# nie



## rangitoto (Apr 25, 2011)

hi
anyone know if you can gat an nie number the same day from the foreigners office in madrid


----------



## Guest (Apr 10, 2013)

rangitoto said:


> hi
> anyone know if you can gat an nie number the same day from the foreigners office in madrid


My spanish spouse and I made an appointment at the Oficina de Extranjería in Coslada Madrid. We had to wait 3 months for the appointment.

We went there 2 weeks ago. I had all the paperwork needed and then some, my spouse had all her papers, and we were accompanied by a lawyer who does this all the time... I understand a lawyer is not generally necessary, but I went wayyyyyy over the 90 day requirement via bad consul and asked for her assistance just in case something came up we couldn't navigate by ourselves... there was no problem. Anyway, I given a piece a paper with my NIE number at that time, but now am waiting for authorization, then finger prints, and finally the card. I am told this could take another 3 months.

My experience is Madrid governmental services have slowed down tremendously. Many departments that have interaction with the public no longer provide information or services such as making appointments, via phone... much is now done by internet.


----------



## Overandout (Nov 10, 2012)

mysticsmick said:


> My experience is Madrid governmental services have slowed down tremendously.



Oddly, my experience is to the contrary. Since I have been in Madrid I would say that formal procedures are now quite a lot quicker than in the past.

There are exceptions of course, I am currently dealing with the central registrar in Madrid who don't answer consultations either by internet or by phone, the only way to get any info or updates is to go there and wait in line...
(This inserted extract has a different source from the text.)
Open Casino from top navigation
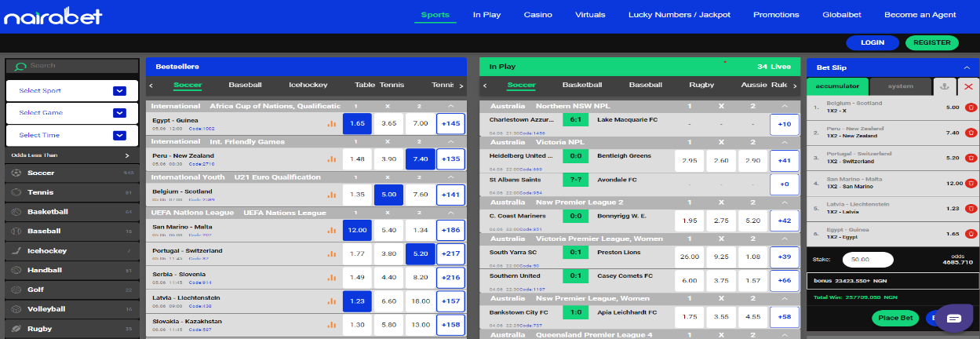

I think that it is normal to get at least the NIE number on a slip of paper from the instant you apply for it.


----------



## xabiaxica (Jun 23, 2009)

Overandout said:


> Oddly, my experience is to the contrary. Since I have been in Madrid I would say that formal procedures are now quite a lot quicker than in the past.
> 
> There are exceptions of course, I am currently dealing with the central registrar in Madrid who don't answer consultations either by internet or by phone, the only way to get any info or updates is to go there and wait in line...
> 
> I think that it is normal to get at least the NIE number on a slip of paper from the instant you apply for it.


& it's worth mentioning that for rangitoto the procedure is considerably more straightforward (as a UK citizen) than for mysticmick as a US citizen



rangitoto said:


> hi
> anyone know if you can gat an nie number the same day from the foreigners office in madrid


just checking - is it just a NIE number you need or do you actually need to register as resident?


----------



## rangitoto (Apr 25, 2011)

what is the difference between an nie and a resident


----------



## xabiaxica (Jun 23, 2009)

rangitoto said:


> what is the difference between an nie and a resident


anyone - resident or not - can get a NIE number........ it's needed for example to purchase property

if you live here more than 90 days you have to register as resident & they issue a NIE then if you don't already have one


----------



## Guest (Apr 10, 2013)

Overandout said:


> There are exceptions of course, I am currently dealing with the central registrar in Madrid who don't answer consultations either by internet or by phone, the only way to get any info or updates is to go there and wait in line...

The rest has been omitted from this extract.